Sunday, January 20, 2008

Excuse me for the self-censorship

So I suppose the whole point of a blog is for others to read it, but I guess it never really crossed my mind that people would. After all, I told nobody of my blog, and how anyone actually came across it is a mystery to me. But anyway, I guess after I got a couple of messages from people, it scared me away from the blog for a while. Instead I have been keeping a journal in Word. I guess I am not ready to post everything on the internet, especially since a couple people have somehow discovered it. I guess I am struggling with the whole concept of opening up to people, though opening up to complete strangers is obviously not as difficult. When I started this blog, I mostly just needed a place to vent, where I could write my thoughts. I have kept a journal from the time I was 14, but I could never write as fast as I could think, and that frustrated me. So I decided to type it out, and a blog just seemed like the logical place to do it.

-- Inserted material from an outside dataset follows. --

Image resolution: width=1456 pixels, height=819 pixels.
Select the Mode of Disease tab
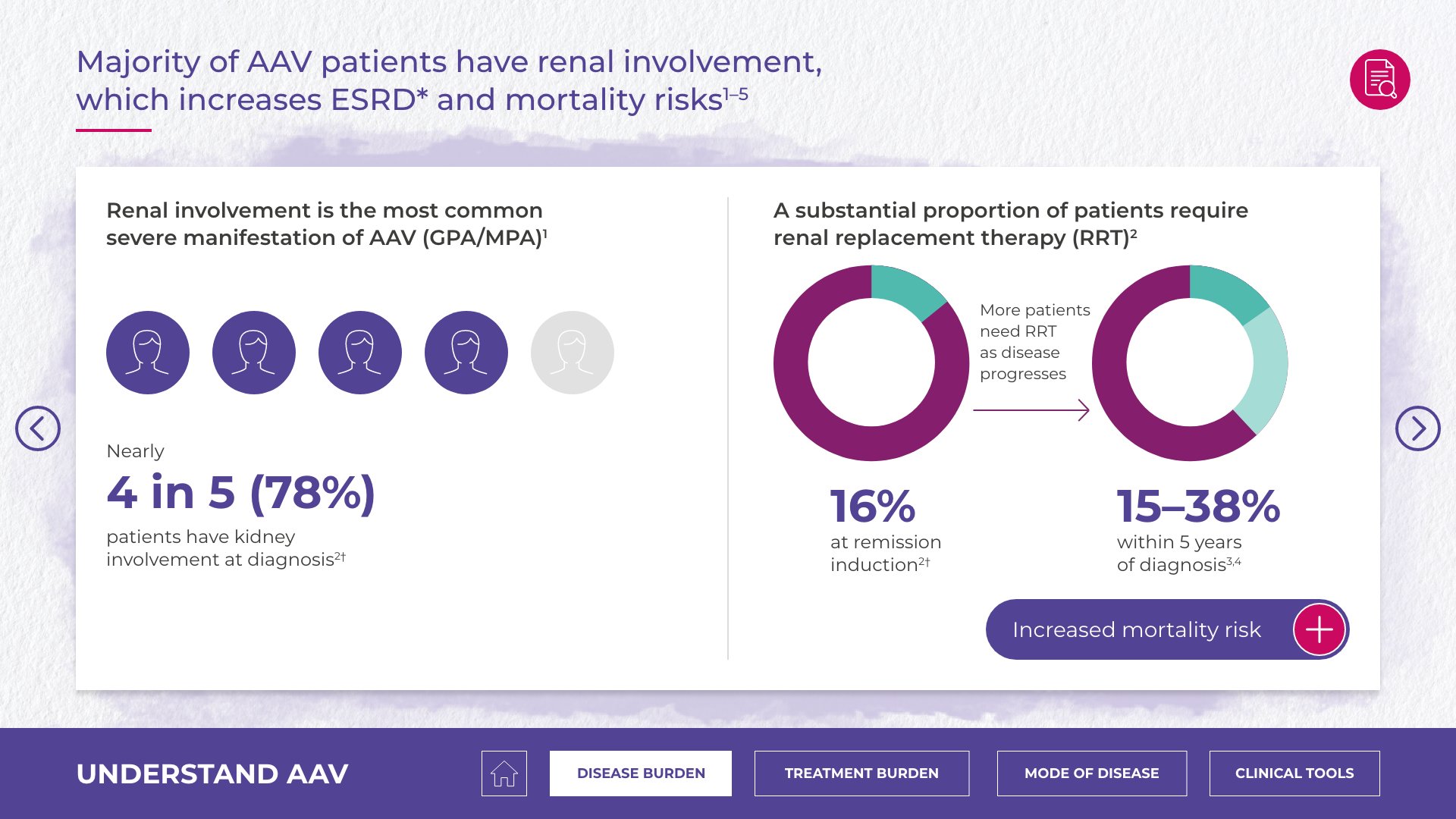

Anyway, before I ramble on endlessly about that, I will just say thank you for the words of encouragement from the people who left me messages. I would be lying if I said life was any better, but I feel certain that it will be. The past month was definitely the most challenging of my life, although I cannot quite figure out why. It seems like there should be some monumental event in my life that throws me into a tailspin, but I guess it was really just a self-realization that made me reconsider everything I had ever thought about myself, everything I have ever believed in, and everything which I ever hoped for out of life. I wish I could say any of those issues were resolved, but alas, they are not. But someday...someday...

One day at at time. That is really how I survive. It sounds so cliche, but now I understand what people are talking about when they say that is how they survive. For that is the current mindset that I find myself in. When I think about the future, I feel ill and want to give up. So I guess I have relegated myself to not thinking about much past the next day. It's a hard way to live. Especially for someone like me who wants to plan everything out and make all of these spectacular goals for myself. But I guess I woke up one day and realized that if I cannot make it through one more week, what is the point of planing for the future. It's a sorry way to live really, but until I can get my life back in some semblance of order, I figure there is no point in worrying about the other things.

Which makes me wonder why I continue to save for the future. If there is one thing that Americans suck at preparing for, it's their financial futures. And of course, that is the only thing that I have set up properly. I save 20% (pre-tax) every month. And for what? I have no idea. Some days I just want to go withdraw it all and go spend it. But I guess deep down inside I believe that someday I will be emotionally better and that I will actually be around for the long term.

For now though, I guess I may not be writing as much on the blog, but I will continue to write in my personal journal. I hope someday I can use the blog for what most people use it for, to keep friends and family updated on all of the big events and accomplishments in my life. I guess right now I have neither.